Of course: it's entirely possible that Wittgenstein wouldn't be able to say for certain whether it was one thing, the other, or both. It might also happen that Wittgenstein could suddenly expire of a brain aneurysm before we get a chance to ask him. Maybe just to screw with us, he'd say "the piano" when it was really the pain of his toothache that prompted him to speak. In cases where additional data is too obscure, unreliable, or unavailable (as is so often the case outside of a controlled setting) to make a confident inference of a functional relationship, we're SOL.

693. "When I teach someone the formation of the series . . . . I surely mean him to write . . . . at the hundredth place."——Quite right; you mean it. And evidently without necessarily even thinking of it. This shews you how different the grammar of the verb "to mean" is from that of "to think". And nothing is more wrong-headed than calling meaning a mental activity! Unless, that is, one is setting out to produce confusion. (It would also be possible to speak of an activity of butter when it rises in price, and if no problems are produced by this it is harmless.)

This is the final remark in the first part of the Philosophical Investigations, and I find absolutely no fault with it. As a matter of fact, he beautifully encapsulates the reason why I whine about mentalistic language or of the hypostatization of abstract concepts. When somebody talks about "the ideas of Mao Zedong" or the the "destructive tendencies of capitalism," little harm occurs: we usually understand the first formulation to mean "things that Mao said," and the second to mean "the long-term changes that a certain form of social organization brings upon the people and institutions of which it is constituted." When problems arise, it is because one acts as though Mao's ideas are efficient causes in and of themselves, or as though capitalism was a force, not a description.

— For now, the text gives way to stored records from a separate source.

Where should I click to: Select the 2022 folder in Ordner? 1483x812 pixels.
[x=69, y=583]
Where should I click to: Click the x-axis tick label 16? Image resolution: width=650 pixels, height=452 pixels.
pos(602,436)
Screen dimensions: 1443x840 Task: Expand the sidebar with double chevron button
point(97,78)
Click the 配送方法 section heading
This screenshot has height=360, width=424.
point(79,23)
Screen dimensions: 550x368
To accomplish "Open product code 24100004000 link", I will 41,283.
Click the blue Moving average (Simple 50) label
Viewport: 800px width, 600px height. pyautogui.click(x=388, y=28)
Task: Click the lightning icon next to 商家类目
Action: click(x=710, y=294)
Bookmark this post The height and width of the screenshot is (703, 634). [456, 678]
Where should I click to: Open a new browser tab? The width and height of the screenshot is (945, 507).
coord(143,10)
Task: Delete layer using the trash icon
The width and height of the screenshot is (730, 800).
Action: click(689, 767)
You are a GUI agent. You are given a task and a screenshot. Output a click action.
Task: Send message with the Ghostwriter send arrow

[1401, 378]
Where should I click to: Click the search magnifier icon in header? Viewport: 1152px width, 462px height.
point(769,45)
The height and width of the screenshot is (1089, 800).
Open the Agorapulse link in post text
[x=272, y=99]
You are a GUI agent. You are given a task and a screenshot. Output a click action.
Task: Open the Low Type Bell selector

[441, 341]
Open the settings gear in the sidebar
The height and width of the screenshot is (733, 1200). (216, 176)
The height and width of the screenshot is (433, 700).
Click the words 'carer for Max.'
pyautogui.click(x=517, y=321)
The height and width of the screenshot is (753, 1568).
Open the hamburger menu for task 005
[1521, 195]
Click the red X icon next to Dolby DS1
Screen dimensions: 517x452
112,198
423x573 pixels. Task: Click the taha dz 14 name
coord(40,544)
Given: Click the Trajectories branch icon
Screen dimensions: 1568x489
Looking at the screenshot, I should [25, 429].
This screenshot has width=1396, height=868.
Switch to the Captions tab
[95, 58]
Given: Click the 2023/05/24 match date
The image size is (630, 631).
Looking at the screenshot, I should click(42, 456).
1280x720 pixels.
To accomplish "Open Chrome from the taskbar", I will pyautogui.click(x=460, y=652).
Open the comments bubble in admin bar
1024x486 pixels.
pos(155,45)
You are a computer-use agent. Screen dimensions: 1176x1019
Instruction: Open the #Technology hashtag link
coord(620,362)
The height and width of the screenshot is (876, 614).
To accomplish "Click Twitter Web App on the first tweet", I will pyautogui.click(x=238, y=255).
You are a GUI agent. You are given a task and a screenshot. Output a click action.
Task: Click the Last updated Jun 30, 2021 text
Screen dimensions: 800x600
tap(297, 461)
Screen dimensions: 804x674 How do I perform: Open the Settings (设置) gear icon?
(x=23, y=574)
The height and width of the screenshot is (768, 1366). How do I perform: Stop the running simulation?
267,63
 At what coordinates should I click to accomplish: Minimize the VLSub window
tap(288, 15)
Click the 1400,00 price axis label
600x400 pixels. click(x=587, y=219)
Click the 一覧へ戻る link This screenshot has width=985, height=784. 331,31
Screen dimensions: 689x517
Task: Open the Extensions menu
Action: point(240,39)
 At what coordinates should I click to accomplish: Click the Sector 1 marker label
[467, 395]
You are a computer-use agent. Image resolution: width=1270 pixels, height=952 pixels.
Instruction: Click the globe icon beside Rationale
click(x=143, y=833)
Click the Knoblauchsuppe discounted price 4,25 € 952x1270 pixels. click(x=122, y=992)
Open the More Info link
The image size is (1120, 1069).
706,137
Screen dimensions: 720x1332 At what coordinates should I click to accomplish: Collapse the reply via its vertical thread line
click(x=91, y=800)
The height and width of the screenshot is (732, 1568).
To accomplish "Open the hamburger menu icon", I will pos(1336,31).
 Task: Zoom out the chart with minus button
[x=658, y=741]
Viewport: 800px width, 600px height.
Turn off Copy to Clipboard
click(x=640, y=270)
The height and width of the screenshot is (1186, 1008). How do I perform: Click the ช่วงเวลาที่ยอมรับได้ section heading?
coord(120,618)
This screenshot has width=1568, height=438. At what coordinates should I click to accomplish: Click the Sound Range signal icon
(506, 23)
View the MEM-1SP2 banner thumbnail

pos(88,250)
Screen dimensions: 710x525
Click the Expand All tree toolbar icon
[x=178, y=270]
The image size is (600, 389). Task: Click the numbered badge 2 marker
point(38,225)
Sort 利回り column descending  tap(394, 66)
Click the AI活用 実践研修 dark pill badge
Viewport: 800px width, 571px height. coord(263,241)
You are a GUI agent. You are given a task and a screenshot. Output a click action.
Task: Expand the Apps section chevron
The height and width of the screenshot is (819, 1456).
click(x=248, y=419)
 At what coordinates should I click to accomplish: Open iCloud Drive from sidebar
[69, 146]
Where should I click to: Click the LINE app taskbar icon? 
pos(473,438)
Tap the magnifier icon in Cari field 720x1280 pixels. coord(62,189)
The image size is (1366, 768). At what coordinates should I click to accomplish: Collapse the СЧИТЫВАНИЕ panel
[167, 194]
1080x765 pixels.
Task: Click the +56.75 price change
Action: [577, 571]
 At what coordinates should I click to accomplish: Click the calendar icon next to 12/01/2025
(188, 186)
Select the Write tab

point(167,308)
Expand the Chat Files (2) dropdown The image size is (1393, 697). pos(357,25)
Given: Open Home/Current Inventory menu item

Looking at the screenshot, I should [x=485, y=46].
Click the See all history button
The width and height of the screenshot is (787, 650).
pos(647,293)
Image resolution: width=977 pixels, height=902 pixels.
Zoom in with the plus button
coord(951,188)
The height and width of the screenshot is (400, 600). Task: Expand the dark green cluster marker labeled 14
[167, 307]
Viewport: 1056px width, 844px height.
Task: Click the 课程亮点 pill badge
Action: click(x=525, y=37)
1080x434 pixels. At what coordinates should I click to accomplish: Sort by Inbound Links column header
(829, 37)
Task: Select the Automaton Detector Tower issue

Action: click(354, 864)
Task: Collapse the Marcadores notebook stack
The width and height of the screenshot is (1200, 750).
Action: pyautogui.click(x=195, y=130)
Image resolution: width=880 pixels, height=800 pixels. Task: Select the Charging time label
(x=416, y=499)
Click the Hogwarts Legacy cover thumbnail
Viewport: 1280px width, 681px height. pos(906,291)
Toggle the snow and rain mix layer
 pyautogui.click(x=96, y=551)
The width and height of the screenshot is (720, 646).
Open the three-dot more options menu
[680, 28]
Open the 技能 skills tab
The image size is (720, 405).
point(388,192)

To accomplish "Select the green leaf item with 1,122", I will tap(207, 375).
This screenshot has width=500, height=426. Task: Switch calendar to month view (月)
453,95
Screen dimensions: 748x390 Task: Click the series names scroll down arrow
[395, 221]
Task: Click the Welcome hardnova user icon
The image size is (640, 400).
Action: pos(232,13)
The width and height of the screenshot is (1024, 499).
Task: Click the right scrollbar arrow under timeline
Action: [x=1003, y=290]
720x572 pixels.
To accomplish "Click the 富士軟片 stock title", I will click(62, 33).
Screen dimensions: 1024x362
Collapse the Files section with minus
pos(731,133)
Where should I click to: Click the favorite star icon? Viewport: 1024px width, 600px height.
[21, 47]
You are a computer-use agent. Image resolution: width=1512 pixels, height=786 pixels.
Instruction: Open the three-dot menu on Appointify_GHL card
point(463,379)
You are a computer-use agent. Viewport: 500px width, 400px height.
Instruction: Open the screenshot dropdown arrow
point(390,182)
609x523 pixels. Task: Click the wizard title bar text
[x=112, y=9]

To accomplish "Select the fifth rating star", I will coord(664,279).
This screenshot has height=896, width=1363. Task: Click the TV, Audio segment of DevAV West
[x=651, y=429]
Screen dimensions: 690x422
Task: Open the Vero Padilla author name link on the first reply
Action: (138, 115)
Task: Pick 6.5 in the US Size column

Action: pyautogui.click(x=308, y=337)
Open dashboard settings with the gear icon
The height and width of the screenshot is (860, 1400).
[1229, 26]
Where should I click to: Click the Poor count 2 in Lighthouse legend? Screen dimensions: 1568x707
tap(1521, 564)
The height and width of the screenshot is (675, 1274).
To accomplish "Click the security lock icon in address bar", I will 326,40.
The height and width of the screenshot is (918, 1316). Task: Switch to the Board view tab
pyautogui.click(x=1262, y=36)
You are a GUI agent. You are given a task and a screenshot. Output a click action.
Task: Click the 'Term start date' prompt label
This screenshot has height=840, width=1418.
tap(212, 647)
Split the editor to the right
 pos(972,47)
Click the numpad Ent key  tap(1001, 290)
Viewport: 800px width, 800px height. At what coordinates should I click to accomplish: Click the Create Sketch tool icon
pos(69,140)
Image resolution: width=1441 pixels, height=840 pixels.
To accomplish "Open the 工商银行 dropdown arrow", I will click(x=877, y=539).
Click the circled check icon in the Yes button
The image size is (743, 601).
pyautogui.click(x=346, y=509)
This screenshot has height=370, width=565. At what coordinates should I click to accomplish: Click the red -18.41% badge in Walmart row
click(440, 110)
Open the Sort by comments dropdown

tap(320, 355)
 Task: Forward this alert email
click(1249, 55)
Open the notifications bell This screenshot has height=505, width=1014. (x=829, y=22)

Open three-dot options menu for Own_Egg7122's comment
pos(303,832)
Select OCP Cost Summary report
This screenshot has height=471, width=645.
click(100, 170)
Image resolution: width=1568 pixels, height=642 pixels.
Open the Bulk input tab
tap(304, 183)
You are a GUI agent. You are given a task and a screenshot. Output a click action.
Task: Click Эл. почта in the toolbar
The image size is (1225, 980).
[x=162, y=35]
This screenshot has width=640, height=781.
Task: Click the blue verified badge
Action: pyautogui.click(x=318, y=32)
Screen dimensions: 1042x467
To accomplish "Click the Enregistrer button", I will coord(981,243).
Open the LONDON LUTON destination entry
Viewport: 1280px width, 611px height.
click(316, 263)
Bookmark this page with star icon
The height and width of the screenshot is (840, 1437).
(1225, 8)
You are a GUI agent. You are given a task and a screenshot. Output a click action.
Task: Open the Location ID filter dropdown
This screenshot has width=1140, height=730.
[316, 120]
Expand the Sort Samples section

Final thoughts: few. I am still very conflicted about the Philosophical Investigations. I've come past thinking of Wittgenstein as a kind of philosophical Holden Caulfield, but I don't see myself revisiting his book very often. I find Wittgenstein's comportment useful, even valuable—but my sense is that the Investigations' real worth is in the seeds it plants in people who become interested in examining more methodically the concerns it raises (in spite of the author's reservations against systemization). Wittgenstein did, after all, state at the onset that his book's purpose is to goad people into doing some thinking for themselves. For my part, trying to answer some of Wittgenstein's remarks vis-a-vis Skinner's treatment of language and cognition and feeling like I was coming up short compelled me to begin studying relational frame theory to see if the post-Skinnerians have made any progress toward filling in some conceptual and practical gaps. So far, so good, and I do have Wittgenstein to thank for the motivation.